Supplied information:
────────────────

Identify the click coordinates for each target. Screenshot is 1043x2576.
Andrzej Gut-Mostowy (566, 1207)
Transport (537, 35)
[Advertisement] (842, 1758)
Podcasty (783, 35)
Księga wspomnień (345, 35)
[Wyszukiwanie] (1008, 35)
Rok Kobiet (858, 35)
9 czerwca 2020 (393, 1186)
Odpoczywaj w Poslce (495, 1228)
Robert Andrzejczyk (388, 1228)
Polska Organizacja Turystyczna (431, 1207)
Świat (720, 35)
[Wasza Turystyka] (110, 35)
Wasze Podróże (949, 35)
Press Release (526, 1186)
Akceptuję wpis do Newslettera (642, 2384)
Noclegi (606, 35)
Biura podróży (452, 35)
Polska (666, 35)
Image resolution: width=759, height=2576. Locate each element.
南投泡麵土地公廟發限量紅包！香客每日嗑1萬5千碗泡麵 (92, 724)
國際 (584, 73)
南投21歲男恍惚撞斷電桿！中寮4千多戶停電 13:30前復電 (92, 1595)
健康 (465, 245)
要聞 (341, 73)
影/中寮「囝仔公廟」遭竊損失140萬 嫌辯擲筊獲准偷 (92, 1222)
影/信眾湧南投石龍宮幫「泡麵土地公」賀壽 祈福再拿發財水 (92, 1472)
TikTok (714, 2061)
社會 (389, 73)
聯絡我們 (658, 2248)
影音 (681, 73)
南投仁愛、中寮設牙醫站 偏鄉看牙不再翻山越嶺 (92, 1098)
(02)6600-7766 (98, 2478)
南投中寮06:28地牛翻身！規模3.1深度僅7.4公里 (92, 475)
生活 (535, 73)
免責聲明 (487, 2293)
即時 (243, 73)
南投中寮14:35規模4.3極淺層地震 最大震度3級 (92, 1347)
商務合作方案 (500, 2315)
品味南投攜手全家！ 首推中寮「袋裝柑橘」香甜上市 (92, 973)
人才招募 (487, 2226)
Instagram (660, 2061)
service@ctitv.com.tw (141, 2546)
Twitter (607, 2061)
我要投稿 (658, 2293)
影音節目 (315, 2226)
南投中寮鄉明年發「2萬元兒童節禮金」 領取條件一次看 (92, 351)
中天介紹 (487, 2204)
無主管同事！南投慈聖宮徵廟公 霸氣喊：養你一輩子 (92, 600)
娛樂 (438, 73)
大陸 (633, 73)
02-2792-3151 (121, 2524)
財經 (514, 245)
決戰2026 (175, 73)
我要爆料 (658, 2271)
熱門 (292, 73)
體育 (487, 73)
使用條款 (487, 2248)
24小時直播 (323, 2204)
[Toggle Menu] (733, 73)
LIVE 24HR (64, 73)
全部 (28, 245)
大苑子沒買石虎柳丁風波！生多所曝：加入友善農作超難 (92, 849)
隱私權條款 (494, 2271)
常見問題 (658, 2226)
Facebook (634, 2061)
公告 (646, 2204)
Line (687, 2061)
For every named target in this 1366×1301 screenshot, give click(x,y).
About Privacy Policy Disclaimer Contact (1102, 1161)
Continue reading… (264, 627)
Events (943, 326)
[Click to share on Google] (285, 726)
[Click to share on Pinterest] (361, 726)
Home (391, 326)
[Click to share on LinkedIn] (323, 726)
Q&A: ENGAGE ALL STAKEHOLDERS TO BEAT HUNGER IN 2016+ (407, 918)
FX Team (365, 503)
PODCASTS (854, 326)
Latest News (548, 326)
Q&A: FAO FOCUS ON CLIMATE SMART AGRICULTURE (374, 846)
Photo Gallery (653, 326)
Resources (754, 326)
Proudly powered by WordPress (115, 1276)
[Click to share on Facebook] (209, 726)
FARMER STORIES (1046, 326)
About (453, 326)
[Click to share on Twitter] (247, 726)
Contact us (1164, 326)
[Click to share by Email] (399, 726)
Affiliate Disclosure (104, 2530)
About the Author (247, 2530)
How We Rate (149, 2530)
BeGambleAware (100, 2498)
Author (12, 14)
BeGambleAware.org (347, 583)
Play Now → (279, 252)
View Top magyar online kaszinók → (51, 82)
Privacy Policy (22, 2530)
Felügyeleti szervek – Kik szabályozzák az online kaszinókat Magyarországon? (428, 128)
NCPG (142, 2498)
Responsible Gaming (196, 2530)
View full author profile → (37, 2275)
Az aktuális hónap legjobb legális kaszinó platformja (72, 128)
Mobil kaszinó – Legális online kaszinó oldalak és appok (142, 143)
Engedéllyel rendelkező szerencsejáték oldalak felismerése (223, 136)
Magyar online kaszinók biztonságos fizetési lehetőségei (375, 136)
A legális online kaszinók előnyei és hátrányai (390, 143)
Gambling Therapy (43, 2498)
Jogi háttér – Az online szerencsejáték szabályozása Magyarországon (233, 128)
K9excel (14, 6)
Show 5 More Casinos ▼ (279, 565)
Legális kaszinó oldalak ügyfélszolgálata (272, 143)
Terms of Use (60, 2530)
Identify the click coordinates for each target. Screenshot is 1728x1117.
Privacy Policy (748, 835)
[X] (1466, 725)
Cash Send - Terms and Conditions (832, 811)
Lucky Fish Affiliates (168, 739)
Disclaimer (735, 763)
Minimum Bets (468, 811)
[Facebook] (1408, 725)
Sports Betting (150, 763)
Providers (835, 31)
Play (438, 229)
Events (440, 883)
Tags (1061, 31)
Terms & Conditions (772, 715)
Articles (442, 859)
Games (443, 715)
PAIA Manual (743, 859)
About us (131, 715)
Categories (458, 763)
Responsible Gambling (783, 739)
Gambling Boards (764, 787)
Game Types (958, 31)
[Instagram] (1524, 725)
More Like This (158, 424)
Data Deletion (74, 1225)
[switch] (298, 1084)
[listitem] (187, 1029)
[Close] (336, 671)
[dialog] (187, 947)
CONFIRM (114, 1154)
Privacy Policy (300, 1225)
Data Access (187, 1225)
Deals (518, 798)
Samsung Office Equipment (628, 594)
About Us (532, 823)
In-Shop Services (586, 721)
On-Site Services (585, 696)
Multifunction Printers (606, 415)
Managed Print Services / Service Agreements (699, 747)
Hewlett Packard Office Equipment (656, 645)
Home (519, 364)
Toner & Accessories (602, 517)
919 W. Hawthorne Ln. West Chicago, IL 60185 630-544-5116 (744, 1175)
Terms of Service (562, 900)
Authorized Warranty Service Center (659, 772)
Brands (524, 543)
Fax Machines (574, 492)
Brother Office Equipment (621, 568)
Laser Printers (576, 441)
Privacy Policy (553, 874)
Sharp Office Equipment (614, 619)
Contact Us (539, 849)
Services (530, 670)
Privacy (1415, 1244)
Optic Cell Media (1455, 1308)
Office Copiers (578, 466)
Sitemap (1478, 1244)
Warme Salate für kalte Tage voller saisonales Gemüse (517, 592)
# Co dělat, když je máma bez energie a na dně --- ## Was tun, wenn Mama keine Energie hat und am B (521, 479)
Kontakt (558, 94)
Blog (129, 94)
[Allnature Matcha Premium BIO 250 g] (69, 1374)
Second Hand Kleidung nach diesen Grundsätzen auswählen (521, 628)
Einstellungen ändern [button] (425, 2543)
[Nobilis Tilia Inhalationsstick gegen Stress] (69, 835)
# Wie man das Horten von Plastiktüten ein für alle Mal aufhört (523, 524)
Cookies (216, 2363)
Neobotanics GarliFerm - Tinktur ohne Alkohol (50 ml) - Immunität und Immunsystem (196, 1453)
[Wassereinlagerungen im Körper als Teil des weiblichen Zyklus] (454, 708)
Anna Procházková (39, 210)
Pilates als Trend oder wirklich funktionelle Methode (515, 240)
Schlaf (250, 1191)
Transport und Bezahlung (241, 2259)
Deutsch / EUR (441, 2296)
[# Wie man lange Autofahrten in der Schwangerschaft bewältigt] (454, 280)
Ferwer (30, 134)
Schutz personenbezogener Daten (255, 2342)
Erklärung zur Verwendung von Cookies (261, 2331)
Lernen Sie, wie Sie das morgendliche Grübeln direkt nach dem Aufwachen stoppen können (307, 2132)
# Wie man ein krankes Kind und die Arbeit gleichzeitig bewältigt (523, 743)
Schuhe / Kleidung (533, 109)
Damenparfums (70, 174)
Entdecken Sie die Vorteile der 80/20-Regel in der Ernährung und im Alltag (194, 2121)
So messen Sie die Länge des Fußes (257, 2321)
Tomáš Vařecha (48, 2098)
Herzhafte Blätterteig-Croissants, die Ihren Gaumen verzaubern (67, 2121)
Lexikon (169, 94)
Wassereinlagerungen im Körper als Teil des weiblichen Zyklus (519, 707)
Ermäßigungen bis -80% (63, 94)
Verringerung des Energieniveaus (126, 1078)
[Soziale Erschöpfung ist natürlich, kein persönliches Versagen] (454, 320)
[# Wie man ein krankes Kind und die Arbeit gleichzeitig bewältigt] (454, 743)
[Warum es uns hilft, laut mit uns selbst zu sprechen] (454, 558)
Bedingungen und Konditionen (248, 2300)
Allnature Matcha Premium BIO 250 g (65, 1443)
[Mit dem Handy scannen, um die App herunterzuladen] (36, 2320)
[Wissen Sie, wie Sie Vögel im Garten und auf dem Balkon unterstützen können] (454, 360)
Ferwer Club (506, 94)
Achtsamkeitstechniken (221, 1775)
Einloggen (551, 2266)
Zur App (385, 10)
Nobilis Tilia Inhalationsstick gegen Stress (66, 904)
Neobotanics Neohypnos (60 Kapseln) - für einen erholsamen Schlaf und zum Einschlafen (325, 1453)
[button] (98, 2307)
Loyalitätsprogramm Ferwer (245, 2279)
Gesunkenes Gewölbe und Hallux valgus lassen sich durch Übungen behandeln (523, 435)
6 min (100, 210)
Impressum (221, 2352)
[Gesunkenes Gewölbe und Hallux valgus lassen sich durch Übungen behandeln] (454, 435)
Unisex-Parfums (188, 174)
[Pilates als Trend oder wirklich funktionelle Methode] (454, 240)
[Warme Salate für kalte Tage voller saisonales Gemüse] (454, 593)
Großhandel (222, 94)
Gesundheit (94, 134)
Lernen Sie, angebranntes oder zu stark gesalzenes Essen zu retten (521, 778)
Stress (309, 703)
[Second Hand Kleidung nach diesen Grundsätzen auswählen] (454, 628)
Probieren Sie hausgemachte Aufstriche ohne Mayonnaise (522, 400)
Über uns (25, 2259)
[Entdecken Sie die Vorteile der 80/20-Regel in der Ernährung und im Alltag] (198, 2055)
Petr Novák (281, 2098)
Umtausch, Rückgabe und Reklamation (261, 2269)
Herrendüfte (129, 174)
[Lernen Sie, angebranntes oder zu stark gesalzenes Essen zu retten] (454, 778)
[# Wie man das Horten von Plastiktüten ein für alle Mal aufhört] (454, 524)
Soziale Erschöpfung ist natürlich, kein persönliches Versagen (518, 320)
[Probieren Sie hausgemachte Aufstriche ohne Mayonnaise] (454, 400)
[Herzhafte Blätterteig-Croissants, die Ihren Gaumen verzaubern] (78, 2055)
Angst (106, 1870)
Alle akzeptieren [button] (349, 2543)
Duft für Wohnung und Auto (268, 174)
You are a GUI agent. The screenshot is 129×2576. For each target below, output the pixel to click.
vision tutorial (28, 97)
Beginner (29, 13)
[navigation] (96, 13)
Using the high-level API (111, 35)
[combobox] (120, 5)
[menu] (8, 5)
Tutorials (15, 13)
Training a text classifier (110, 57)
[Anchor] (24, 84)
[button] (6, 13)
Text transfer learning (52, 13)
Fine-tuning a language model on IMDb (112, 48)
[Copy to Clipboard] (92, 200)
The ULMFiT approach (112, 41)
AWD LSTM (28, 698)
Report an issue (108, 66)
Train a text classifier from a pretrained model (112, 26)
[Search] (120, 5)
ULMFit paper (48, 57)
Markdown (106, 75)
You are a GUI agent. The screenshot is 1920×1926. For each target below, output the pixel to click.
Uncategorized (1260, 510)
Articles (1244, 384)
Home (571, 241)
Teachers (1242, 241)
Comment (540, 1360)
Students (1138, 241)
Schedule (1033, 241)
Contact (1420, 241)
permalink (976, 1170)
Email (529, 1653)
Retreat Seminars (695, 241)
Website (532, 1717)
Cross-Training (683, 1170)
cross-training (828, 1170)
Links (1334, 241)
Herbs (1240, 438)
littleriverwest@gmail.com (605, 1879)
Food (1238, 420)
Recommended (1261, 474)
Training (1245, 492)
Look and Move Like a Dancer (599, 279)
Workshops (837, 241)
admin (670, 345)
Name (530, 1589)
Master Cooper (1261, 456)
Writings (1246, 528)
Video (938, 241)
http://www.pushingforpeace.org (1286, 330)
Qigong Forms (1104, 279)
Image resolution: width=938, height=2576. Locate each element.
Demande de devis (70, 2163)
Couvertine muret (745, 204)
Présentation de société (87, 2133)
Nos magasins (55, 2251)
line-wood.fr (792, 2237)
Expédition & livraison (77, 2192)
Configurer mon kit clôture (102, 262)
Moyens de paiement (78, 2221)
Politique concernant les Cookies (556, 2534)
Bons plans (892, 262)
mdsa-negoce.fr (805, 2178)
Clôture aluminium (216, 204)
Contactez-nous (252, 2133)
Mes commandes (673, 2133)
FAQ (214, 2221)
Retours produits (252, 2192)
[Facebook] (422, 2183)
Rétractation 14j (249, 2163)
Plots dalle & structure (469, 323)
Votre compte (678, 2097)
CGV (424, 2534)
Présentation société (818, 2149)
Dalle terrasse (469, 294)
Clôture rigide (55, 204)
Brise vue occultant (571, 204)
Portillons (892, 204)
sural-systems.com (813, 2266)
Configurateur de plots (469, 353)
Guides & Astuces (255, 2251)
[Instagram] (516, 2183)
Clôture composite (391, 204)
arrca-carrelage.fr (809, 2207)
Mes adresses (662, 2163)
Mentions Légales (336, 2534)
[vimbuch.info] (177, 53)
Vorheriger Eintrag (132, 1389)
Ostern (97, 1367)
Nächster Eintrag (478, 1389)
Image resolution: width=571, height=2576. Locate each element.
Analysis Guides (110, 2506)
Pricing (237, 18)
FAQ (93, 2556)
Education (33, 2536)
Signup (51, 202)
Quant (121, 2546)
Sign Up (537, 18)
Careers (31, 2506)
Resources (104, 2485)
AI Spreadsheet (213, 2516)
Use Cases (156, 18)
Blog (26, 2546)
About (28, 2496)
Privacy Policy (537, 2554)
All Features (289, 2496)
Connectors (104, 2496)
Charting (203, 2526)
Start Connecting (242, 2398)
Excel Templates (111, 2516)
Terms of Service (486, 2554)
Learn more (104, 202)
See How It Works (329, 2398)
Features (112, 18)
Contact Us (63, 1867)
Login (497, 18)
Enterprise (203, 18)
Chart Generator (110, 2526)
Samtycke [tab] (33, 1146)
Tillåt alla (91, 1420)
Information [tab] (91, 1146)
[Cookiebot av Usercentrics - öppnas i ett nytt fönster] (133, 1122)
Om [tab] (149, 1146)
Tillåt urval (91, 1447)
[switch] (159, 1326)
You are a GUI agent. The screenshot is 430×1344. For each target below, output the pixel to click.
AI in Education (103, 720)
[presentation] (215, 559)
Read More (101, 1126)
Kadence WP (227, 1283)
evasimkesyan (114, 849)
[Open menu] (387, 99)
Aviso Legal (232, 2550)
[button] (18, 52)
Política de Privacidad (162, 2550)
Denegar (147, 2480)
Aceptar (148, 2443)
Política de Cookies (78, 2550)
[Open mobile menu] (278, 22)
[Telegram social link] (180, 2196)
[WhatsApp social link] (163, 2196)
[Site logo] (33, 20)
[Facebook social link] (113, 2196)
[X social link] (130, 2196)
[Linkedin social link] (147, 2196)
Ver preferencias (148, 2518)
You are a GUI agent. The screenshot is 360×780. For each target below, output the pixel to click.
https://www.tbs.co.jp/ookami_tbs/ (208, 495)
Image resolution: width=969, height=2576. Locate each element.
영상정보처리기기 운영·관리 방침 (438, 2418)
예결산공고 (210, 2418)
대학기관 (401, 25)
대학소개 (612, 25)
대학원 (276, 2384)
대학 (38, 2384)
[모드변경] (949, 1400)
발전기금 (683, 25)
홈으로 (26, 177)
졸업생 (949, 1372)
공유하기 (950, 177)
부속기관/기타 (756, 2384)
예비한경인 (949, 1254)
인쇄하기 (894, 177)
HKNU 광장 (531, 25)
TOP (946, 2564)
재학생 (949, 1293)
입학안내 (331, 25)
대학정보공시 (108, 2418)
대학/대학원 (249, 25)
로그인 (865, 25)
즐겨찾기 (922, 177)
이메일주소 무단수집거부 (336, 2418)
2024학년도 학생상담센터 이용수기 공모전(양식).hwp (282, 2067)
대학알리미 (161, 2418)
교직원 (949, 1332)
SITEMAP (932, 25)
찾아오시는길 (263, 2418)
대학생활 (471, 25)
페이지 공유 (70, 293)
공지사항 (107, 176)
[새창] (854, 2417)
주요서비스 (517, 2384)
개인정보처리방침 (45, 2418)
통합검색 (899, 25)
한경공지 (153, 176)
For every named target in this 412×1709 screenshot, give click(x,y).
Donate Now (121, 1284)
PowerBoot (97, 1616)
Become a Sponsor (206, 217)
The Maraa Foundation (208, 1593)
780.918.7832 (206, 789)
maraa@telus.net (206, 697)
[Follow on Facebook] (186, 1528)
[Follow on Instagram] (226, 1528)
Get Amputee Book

────────────────

Try it: When a line among the entries contains "Entdecken", pull that line out.

Final answer:
Entdecken Sie die Vorteile der 80/20-Regel in der Ernährung und im Alltag (194, 2121)
[Entdecken Sie die Vorteile der 80/20-Regel in der Ernährung und im Alltag] (198, 2055)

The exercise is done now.